Supplied text
_ _ _ _ _

When Canadian indie rockers the Unicorns stumbled onstage to warm the crowd up for headliner Ben Kweller on August 22, the mostly high school age crowd were treated to a good band. Unfortunately they seemed a bit out of place.
If it weren't for the fact that they play smart, funny, complex and catchy music, the opening slot might have been a total loss for the Unicorns, Kweller and the crowd alike. The opener, "I Was Born (A Unicorn)" is the perfect intro song: self-referential, boasting at least three melodic hooks, and short. Well, it's short on their album (this year's "Who Will Cut Our Hair When We're Gone?").
In performance, the Unicorns let the beat ride as singer/bassist/guitarist Nicholas "Niels" Diamond began telling a story about Tucson that had no apparent ending. In the middle of his story he interrupted with comments about the youth of the crowd. Eventually they made it back into the song.

_ _ _ _ _

Entries provided

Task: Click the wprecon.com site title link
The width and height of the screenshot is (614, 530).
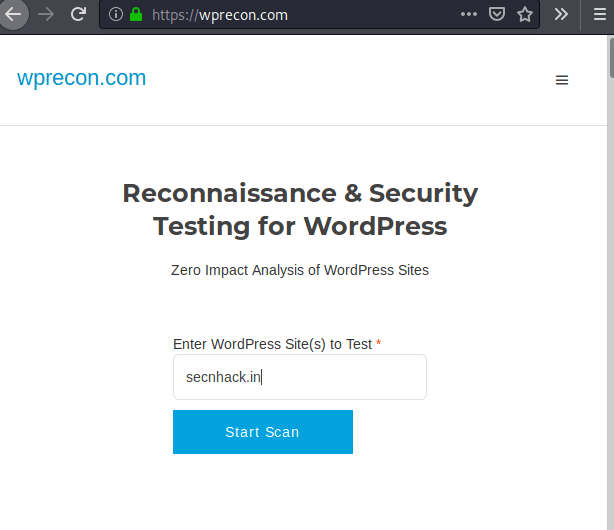Action: point(81,78)
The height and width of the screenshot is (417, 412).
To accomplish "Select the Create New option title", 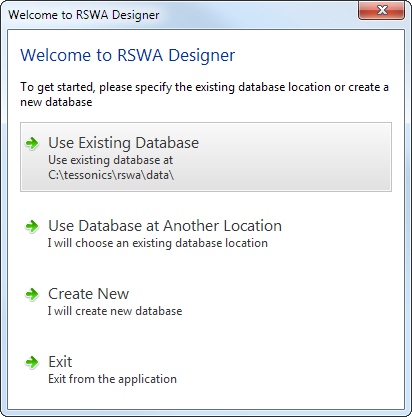I will 88,294.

_ _ _ _ _

Tasks for this exercise
1) Check each statement against the Unicorns concert review and mark it yes or no, quoting the words that settle it. (a) The Unicorns were the headliner that night. (b) Most of the crowd was high school age. (c) Diamond's story about Tucson had a clear ending.
2) According to the Unicorns concert review, what is the name of the band's album from this year?
3) Pick up the Unicorns concert review right after its last sentence and write the next part.

Answers below
1)
(a) No: "to warm the crowd up for headliner Ben Kweller"
(b) Yes: "the mostly high school age crowd"
(c) No: "a story about Tucson that had no apparent ending"

2) "Who Will Cut Our Hair When We're Gone?"

3)
This sort of humor seemed to bewilder the crowd. Between flawless versions of the dark, churning synthesizer forest of "Tuff Ghost" and the brilliantly segmented pop schizophrenia of "Jellybones," the band would joke cryptically with a crowd who seemed more prepared for the head-bobbing rock of Ben Kweller than ironic, esoteric stage banter.
While the Unicorns on their own have a hilarious, sophisticated stage presence (as evidenced by their appearance last March at Solar Culture Gallery), they don't mix well with the teeny-bopper crowd.
The whole affair may in fact have been a prank manufactured by Ben Kweller, who is too popular for the indie crowd, but clearly draws from that sensibility. The Unicorns have developed a reputation for fucking with pretty much everybody from interviewers to their audiences. It's nice to be in on the joke.